Our view is that the decision on the indemnity obligation would have come out differently if the indemnity was subject to a reasonable cap and time period. Nevertheless, until Delaware courts provide further guidance, practitioners need to be mindful of the decision and to the extent possible structure around it or take steps to mitigate its impact. We offer below some techniques to consider:

  • Secure support agreements and joinders from as many shareholders as possible prior to the closing and/or as a condition to the closing. The Court has made clear that even in the merger structure, “individual stockholders may contract–such as in the form of a Support Agreement–to accept the risk of having to reimburse the buyer over an indefinite period of time for breaches of the Merger Agreement’s representations and warranties.”
  • Require shareholders that do approve the deal to be responsible for more than their pro rata share of indemnity obligations in the event some shareholders are non-signatory. This could be particularly useful with respect to “fundamental” representations, which are more likely to be uncapped and indefinite.
  • Mandate control shareholders to exercise any available drag along rights before closing.
  • Where possible, rely on an escrow/holdback of a portion of the merger consideration to satisfy representation and warranty indemnity obligations or a purchase price adjustment.

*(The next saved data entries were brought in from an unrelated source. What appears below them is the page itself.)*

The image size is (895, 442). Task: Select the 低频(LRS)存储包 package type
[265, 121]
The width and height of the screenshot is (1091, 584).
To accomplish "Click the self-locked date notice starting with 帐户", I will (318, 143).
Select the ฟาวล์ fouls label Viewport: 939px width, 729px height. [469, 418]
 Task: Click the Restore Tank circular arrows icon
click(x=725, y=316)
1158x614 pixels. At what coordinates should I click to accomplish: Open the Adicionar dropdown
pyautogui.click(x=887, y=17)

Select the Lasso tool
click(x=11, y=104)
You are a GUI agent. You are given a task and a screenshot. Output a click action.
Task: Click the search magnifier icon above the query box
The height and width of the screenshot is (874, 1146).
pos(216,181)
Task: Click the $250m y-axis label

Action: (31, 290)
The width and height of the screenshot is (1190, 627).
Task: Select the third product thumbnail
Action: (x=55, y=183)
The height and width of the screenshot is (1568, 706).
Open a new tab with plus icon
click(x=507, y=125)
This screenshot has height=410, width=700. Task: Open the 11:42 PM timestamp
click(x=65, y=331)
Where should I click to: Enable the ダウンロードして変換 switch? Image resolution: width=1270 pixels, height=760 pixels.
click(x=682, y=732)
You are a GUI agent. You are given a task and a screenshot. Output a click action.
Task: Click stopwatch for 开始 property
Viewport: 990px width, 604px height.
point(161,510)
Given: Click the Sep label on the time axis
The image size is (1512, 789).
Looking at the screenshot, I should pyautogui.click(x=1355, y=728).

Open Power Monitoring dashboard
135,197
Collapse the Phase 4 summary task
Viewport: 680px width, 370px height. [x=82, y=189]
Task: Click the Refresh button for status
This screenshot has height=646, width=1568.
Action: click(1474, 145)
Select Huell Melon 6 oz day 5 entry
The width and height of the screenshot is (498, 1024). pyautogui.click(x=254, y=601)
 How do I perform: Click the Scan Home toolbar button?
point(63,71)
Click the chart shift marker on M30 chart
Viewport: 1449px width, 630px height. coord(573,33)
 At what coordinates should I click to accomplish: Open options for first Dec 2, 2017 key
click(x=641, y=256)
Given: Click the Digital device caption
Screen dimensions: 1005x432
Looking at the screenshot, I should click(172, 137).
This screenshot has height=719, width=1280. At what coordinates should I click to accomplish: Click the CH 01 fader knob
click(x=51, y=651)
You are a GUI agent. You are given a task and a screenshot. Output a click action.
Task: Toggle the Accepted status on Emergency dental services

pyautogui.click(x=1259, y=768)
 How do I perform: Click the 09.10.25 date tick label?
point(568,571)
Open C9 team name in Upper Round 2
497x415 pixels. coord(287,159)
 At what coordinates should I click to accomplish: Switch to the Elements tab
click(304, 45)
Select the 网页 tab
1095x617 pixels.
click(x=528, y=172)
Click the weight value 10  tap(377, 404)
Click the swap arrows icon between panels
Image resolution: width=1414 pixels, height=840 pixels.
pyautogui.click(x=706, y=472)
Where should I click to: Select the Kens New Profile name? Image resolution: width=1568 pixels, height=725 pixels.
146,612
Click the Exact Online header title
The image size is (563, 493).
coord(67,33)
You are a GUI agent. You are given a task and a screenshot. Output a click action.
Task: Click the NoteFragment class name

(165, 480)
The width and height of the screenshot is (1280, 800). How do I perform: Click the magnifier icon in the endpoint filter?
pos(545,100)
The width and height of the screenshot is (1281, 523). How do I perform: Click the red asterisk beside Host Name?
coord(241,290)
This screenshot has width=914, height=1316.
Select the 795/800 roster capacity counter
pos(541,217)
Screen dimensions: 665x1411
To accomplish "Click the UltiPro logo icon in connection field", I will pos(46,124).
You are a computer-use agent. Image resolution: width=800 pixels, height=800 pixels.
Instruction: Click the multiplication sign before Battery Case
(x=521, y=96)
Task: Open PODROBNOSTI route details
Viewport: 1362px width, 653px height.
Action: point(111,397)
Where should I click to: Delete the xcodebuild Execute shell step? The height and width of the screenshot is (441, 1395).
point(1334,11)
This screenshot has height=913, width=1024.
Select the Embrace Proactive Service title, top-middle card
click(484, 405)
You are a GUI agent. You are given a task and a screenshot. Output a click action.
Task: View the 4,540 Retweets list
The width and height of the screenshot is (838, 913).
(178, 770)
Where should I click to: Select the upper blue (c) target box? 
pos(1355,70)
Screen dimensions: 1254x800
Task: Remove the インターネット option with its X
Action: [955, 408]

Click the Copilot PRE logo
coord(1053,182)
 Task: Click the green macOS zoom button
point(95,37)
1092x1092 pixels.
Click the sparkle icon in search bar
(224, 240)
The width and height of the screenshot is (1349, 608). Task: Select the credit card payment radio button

Similarly, provide expressly for offset rights against post-closing payouts for deals that have earnouts and other forms of contingent consideration.
  • Specify in the merger agreement that a portion of the merger consideration will be withheld as additional consideration for the acceptance and agreement to the terms of the letter of transmittal.
  • Draft the merger agreement to include, with particularity, all contemplated post-closing target shareholder obligations and releases and state in the merger agreement that the purchase price is in consideration for and based on the expectation of enforceability of these obligations and that shareholders will be required to submit a letter of transmittal agreeing to these obligations as a condition to receiving the merger consideration.
  • Describe in the merger agreement any post-closing indemnifications as obligations that give rise to clawback rights of the acquiror against the merger consideration and as integral factors of and limitations to the merger consideration.
  • Agree upon temporal limitations for specific representations and warranties and limit the total exposure to an agreed upon percentage that is less than 100% of the total merger consideration to increase the likelihood of enforceability.

Secure representation and warranty insurance to mitigate the risk that the agreed upon remedies are deemed unenforceable.  

Footnotes

1) Cigna Health and Life Ins. Co. v. Audax Health Solutions, Inc., et al, Del. Ch. Nov. 26, 2014.
2) Aveta, Inc. v. Cavallieri, 23 A.3d 157 (Del Ch. 2010).